▶ _WHAT YOU HAVE TO DO_
Look in the material below for the line with "Early Humans (25, 2070)" and the line with "Intelligence (29, 1094)", then set down exactly those two lines and all lines between, nothing more.

▶ _RECORDS SHOWN_
= Beginning of Section =

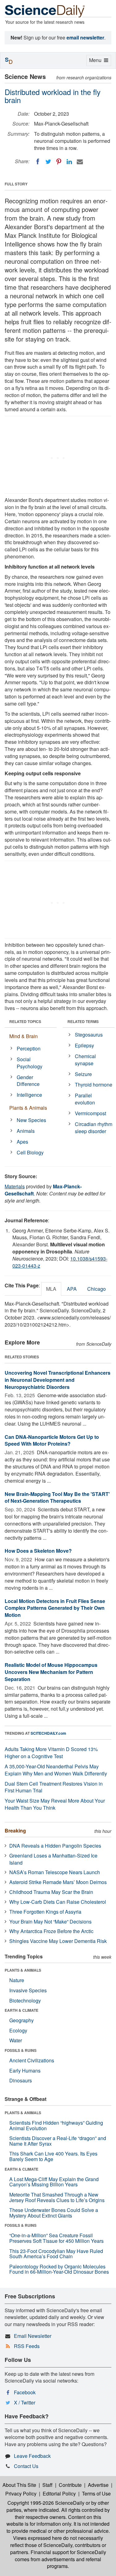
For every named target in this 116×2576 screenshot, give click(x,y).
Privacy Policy (21, 2493)
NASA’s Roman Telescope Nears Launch (54, 1872)
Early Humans (25, 2070)
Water (15, 2040)
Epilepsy (84, 1045)
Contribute (70, 2484)
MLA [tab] (51, 1288)
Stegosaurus (89, 1034)
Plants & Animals (28, 1107)
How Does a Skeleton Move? (38, 1550)
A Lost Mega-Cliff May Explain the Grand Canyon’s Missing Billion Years (54, 2182)
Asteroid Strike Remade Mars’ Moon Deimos (58, 1882)
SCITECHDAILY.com (48, 1733)
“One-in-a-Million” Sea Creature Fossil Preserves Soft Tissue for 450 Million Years (56, 2238)
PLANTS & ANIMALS (23, 1970)
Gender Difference (28, 1081)
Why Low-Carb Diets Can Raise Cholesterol (57, 1901)
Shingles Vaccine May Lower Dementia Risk (58, 1940)
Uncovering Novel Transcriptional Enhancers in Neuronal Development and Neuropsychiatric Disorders (57, 1379)
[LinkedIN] (69, 161)
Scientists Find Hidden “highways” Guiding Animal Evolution (56, 2125)
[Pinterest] (58, 161)
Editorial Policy (59, 2493)
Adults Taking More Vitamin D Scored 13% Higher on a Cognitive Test (51, 1753)
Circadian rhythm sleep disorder (93, 1127)
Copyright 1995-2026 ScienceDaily (45, 2502)
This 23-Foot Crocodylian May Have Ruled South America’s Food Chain (56, 2253)
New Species (31, 1120)
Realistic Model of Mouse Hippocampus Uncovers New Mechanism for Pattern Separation (51, 1672)
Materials (15, 1186)
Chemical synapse (85, 1060)
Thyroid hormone (93, 1084)
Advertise (98, 2484)
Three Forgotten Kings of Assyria (45, 1911)
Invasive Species (28, 1990)
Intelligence (29, 1094)
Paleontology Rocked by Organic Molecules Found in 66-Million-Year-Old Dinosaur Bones (59, 2269)
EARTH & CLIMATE (21, 2010)
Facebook (25, 2392)
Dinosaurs (20, 2080)
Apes (22, 1141)
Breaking (15, 1830)
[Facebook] (37, 161)
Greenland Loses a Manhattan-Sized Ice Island (53, 1859)
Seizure (83, 1074)
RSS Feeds (27, 2346)
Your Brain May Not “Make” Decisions (50, 1921)
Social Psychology (29, 1063)
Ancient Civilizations (31, 2060)
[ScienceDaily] (45, 10)
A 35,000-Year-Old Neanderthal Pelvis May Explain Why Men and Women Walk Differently (56, 1770)
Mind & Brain (23, 1036)
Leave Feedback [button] (32, 2455)
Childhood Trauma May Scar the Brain (51, 1891)
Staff (47, 2484)
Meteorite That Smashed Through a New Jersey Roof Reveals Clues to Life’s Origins (57, 2197)
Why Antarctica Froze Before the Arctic (51, 1931)
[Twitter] (48, 161)
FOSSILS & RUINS (21, 2050)
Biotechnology (25, 2000)
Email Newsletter (32, 2335)
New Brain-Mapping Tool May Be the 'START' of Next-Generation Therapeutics (57, 1497)
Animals (26, 1130)
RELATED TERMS (83, 1021)
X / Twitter (24, 2402)
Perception (29, 1048)
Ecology (18, 2030)
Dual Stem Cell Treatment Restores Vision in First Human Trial (54, 1787)
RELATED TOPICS (25, 1021)
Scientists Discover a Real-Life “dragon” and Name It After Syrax (57, 2141)
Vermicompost (90, 1113)
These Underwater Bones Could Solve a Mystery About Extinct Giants (53, 2212)
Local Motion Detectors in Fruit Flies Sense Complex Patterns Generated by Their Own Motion (55, 1608)
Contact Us (26, 2466)
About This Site (19, 2484)
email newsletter (85, 37)
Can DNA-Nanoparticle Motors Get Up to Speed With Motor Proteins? (52, 1440)
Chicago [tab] (96, 1288)
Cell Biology (30, 1152)
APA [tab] (72, 1288)
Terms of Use (96, 2493)
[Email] (80, 161)
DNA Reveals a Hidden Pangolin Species (55, 1845)
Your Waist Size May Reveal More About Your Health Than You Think (55, 1804)
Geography (21, 2020)
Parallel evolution (85, 1099)
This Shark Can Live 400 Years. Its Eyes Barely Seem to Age (53, 2156)
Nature (16, 1980)
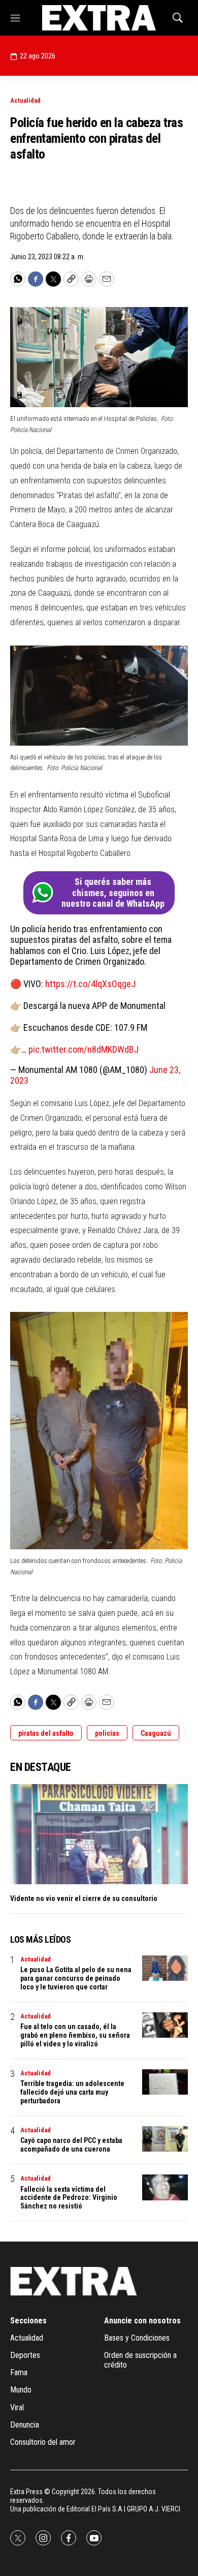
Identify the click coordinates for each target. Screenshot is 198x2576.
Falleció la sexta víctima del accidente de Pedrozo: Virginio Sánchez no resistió (68, 2198)
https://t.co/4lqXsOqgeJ (90, 983)
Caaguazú (156, 1733)
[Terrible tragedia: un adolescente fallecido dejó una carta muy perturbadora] (165, 2082)
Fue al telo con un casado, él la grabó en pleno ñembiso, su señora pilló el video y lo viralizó (75, 2035)
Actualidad (25, 100)
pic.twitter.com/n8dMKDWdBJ (83, 1049)
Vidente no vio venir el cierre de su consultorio (83, 1898)
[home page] (98, 17)
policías (107, 1733)
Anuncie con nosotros (142, 2320)
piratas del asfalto (46, 1733)
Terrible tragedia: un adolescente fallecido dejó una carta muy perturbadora (72, 2092)
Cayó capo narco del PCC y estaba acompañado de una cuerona (71, 2144)
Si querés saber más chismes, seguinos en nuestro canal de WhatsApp (112, 892)
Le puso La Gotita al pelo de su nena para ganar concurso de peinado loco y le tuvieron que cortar (75, 1978)
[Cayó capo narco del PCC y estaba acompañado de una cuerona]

= End of Section =

▶ _ANSWER TO THIS EXERCISE_
Early Humans (25, 2070)
Water (15, 2040)
Epilepsy (84, 1045)
Contribute (70, 2484)
MLA [tab] (51, 1288)
Stegosaurus (89, 1034)
Plants & Animals (28, 1107)
How Does a Skeleton Move? (38, 1550)
A Lost Mega-Cliff May Explain the Grand Canyon’s Missing Billion Years (54, 2182)
Asteroid Strike Remade Mars’ Moon Deimos (58, 1882)
SCITECHDAILY.com (48, 1733)
“One-in-a-Million” Sea Creature Fossil Preserves Soft Tissue for 450 Million Years (56, 2238)
PLANTS & ANIMALS (23, 1970)
Gender Difference (28, 1081)
Why Low-Carb Diets Can Raise Cholesterol (57, 1901)
Shingles Vaccine May Lower Dementia Risk (58, 1940)
Uncovering Novel Transcriptional Enhancers in Neuronal Development and Neuropsychiatric Disorders (57, 1379)
[LinkedIN] (69, 161)
Scientists Find Hidden “highways” Guiding Animal Evolution (56, 2125)
[Pinterest] (58, 161)
Editorial Policy (59, 2493)
Adults Taking More Vitamin D Scored 13% Higher on a Cognitive Test (51, 1753)
Circadian rhythm sleep disorder (93, 1127)
Copyright 1995-2026 ScienceDaily (45, 2502)
This 23-Foot Crocodylian May Have Ruled South America’s Food Chain (56, 2253)
New Species (31, 1120)
Realistic Model of Mouse Hippocampus Uncovers New Mechanism for Pattern Separation (51, 1672)
Materials (15, 1186)
Chemical synapse (85, 1060)
Thyroid hormone (93, 1084)
Advertise (98, 2484)
Three Forgotten Kings of Assyria (45, 1911)
Invasive Species (28, 1990)
Intelligence (29, 1094)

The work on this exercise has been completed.